**Questions on the material**
• a. From the article on Dr. Aziz Rahman's Gaza talk, return everything from "Dr. Aziz Rahman's" down to "functioning medical complex.", word for word.
• b. According to the article on Dr. Aziz Rahman's Gaza talk, how many people attended his presentation?
• c. Continue the article on Dr. Aziz Rahman's Gaza talk from its last sentence.

**Text segment**

###

Gaza’s Last Lifeline

The Peace Advocate August 2025

Dr. Aziz Rahman's presentation. Source: Elizabeth Baldwin

By Randy Wurster

Dr. Aziz Rahman’s Experience from Nasser Hospital

This past Saturday, a group of 90 members of the Sharon community and surrounding towns bore witness to a rare firsthand account from inside Gaza’s medical system. Dr. Aziz Rahman, a Massachusetts native and dual board-certified Diagnostic and Vascular/Interventional Radiologist, recently returned from a humanitarian mission to Nasser Hospital – Gaza’s last functioning medical complex. 

Dr. Rahman’s lecture almost did not come to pass. Sharon, the first town in Massachusetts to adopt the IHRA definition of anti-semitism which conflates criticism of Zionism with anti-semitism, has a large pro-Israel contingency. In the days leading up to the event, some community members started an online petition to pressure the church into canceling the event. It was only through the courage and diligence of a group of Sharon organizers working alongside MAPA activists that Dr. Rahman was able to address the crowd on Saturday in a MAPA-sponsored event. 

Over the course of an hour, Dr. Rahman used photos and stories from his trip to paint a vivid and sometimes graphic picture of the apocalyptic situation for Palestinians in Gaza. The doctor spoke of a healthcare system under complete collapse: hospital buildings razed by American-made bombs; Palestinian specialist physicians targeted and killed by the IDF; doctors without critical supplies and equipment due to Israel’s blockade; daily Mass Casualty Incidents which overload hospitals and staff; Palestinians with chronic conditions left untreated.

###

**Available data**
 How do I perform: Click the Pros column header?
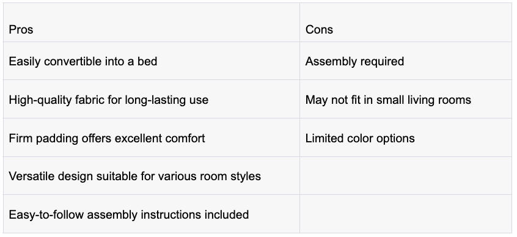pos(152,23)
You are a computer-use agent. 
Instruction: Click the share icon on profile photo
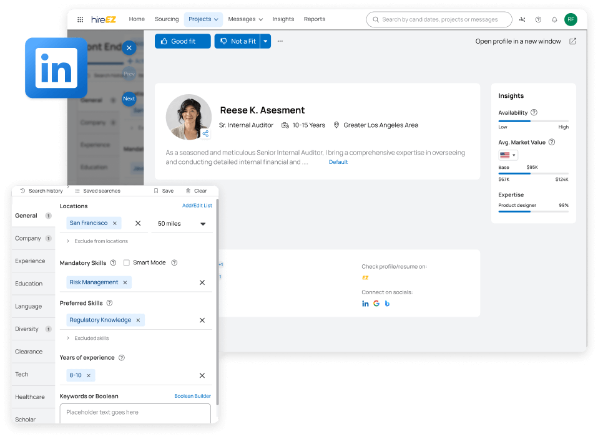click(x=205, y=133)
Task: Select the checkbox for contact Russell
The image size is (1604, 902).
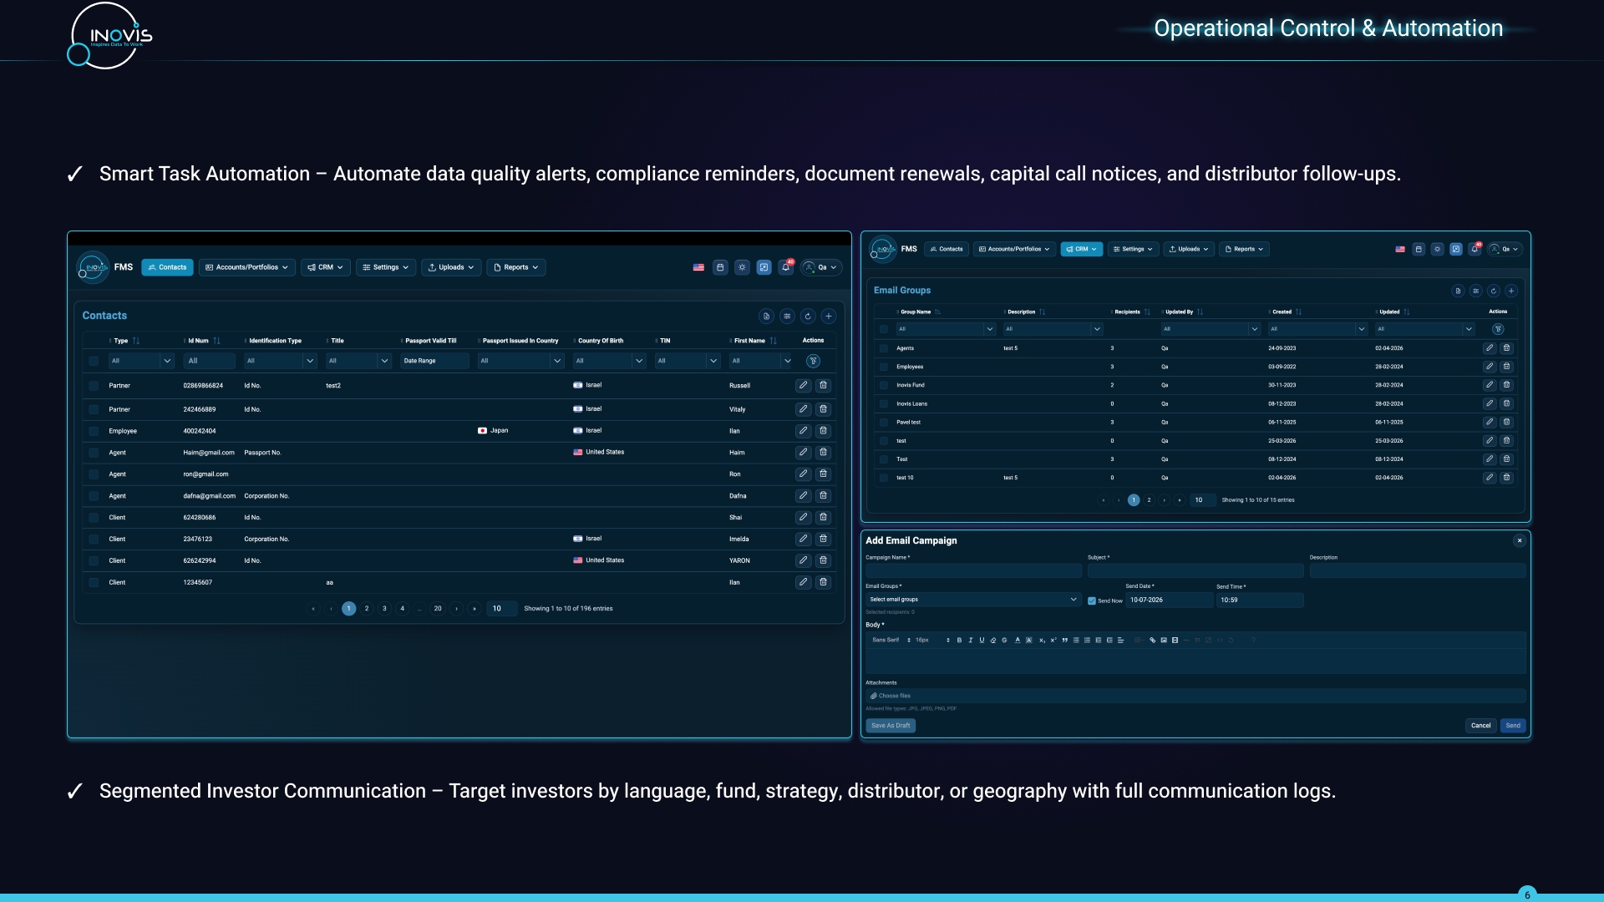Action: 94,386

###

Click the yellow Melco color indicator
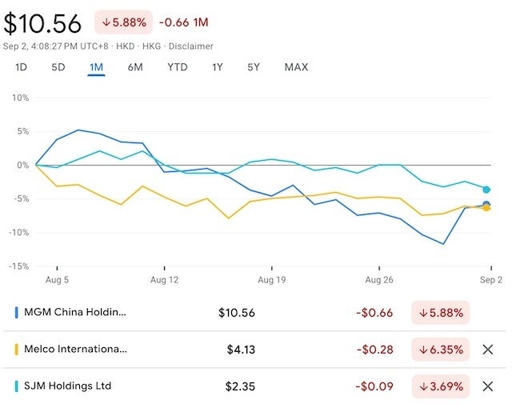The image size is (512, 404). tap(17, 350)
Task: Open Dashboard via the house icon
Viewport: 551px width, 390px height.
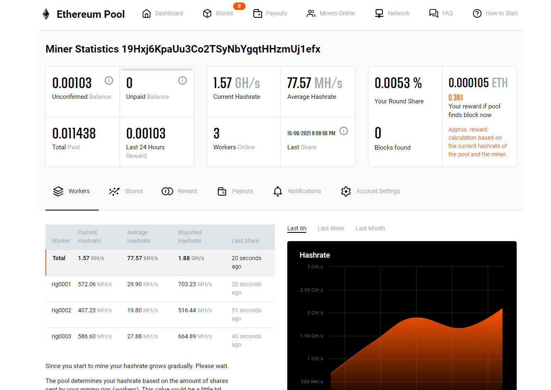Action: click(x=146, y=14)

###

**Set of answers**
• a.
Dr. Aziz Rahman's presentation. Source: Elizabeth Baldwin

By Randy Wurster

Dr. Aziz Rahman’s Experience from Nasser Hospital

This past Saturday, a group of 90 members of the Sharon community and surrounding towns bore witness to a rare firsthand account from inside Gaza’s medical system. Dr. Aziz Rahman, a Massachusetts native and dual board-certified Diagnostic and Vascular/Interventional Radiologist, recently returned from a humanitarian mission to Nasser Hospital – Gaza’s last functioning medical complex.

• b. A group of 90 members of the Sharon community and surrounding towns.

• c.
The presentation was at times difficult to bear. Dr. Rahman went through several patient case studies, including a pregnant 30 year old woman who underwent an emergency hysterectomy after an explosives injury. “This fetus is something I will never forget…it was basically an exploded fetus.” Dr. Rahman also showed what he calls the “foil of wrap of death” – an image of a one year old baby who died with 85% burns. 

The doctor touched upon the famine, which just days before was declared level 5 (most severe) by the Integrated Food Security Phase Classification (IPC). He spoke of a 9 year old boy he treated who was shot while attempting to retrieve food for his family at one of the Israeli/American operated “humanitarian” sites. Showing an X-Ray of the child with a bullet lodged in his spine, Dr. Rahman said the boy will be quadripelegic for the remainder of his life. Considering the state of Gaza, Dr. Rahman somberly noted that “it’s probably better to die than be paralyzed in Gaza, because there’s really no room for being handicapped in Gaza.”

Dr. Rahman ended the lecture by relaying two requests from the people of Gaza. The first is to share their stories: both of their struggle but also of their resilience in the face of annihilation. Dr. Rahman is certainly doing his part, as Sharon was the first of four talks he plans to give while in Massachusetts. 

The second request from Palestinians is to simply convince the world that they are human, which Dr. Rahman noted is “a small ask of the world.”

It seems a similarly small ask to hope that Americans provide an audience for trained medical professionals like Dr. Rahman when they return from dangerous humanitarian missions. And yet, during the event itself, a group of a dozen genocide-apologists stood outside waving Israeli flags in protest of Dr. Rahman’s lecture. Occasional honks of approval from passerbys were a grim reminder that, despite a marked improvement in American support of Palestinian liberation of late, there is still a long way to go. For the Palestinians in Gaza, sadly, time is running out.